> [Problem description]
List each line in the records below that contains the string "icon". Matching is case-sensitive.

Word and element location data:
_ _ _ _
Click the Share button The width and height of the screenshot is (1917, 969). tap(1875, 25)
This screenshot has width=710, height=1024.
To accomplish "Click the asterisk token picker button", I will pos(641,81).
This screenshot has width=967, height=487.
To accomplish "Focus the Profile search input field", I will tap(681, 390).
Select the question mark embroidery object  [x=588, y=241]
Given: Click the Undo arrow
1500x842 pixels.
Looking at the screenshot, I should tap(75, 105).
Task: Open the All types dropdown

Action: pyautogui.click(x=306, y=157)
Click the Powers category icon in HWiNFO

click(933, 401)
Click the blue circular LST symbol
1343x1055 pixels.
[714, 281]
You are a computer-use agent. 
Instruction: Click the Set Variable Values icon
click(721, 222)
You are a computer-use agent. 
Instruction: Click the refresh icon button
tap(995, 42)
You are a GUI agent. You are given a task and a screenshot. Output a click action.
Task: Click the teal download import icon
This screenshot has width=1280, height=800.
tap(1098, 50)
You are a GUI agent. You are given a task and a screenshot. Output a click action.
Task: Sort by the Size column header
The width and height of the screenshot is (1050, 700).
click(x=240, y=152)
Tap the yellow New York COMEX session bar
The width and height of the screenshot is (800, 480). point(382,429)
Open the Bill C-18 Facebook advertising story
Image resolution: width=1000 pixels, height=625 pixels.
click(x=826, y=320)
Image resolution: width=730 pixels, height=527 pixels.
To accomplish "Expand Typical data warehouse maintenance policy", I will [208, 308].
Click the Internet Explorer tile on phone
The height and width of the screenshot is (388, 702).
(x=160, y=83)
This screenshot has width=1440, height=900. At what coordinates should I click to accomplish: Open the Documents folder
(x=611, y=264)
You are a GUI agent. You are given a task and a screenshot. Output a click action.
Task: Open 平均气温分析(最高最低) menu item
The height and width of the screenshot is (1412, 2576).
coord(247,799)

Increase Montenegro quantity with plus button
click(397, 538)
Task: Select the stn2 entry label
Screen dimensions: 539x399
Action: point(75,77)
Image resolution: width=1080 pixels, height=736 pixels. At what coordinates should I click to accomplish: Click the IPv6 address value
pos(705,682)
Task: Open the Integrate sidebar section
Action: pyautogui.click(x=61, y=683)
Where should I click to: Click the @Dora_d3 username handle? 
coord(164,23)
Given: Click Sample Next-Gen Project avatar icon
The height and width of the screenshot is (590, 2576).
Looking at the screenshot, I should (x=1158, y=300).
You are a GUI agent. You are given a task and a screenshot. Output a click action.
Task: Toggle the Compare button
_ _ _ _
> [In response]
Click the Powers category icon in HWiNFO
Instruction: Click the Set Variable Values icon
Instruction: Click the refresh icon button
Task: Click the teal download import icon
Given: Click Sample Next-Gen Project avatar icon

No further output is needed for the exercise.